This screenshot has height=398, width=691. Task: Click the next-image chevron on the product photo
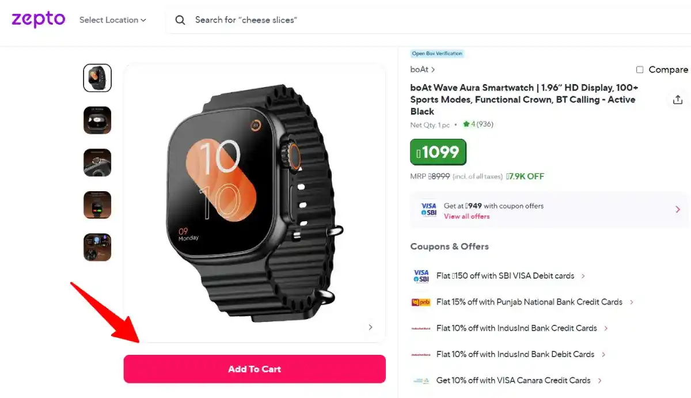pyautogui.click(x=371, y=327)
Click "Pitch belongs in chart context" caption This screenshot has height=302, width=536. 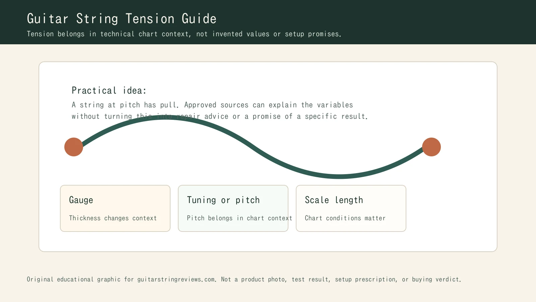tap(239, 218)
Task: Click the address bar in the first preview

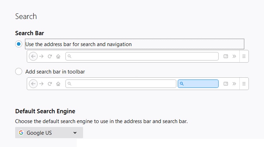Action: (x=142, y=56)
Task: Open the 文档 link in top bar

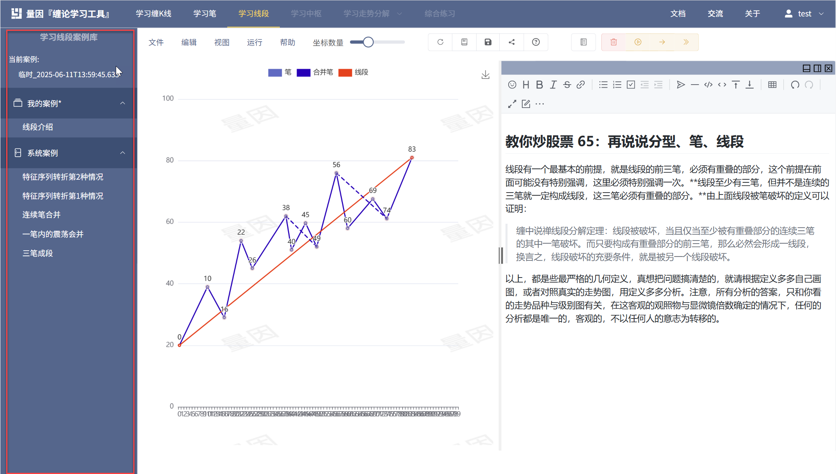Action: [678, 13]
━━━━
= Work to do =
Rewrite the material starting at the line containing "Task: Click the address" and ending at its last line, keeping every line in full but multiplying each coordinate in the answers by 1.45 and rounding to whole numbers, with halves rounded up. Leave the pictures out.

= Output of the exercise =
Task: Click the address bar in the first preview

Action: (x=206, y=81)
Task: Open the 文档 link in top bar

Action: [983, 19]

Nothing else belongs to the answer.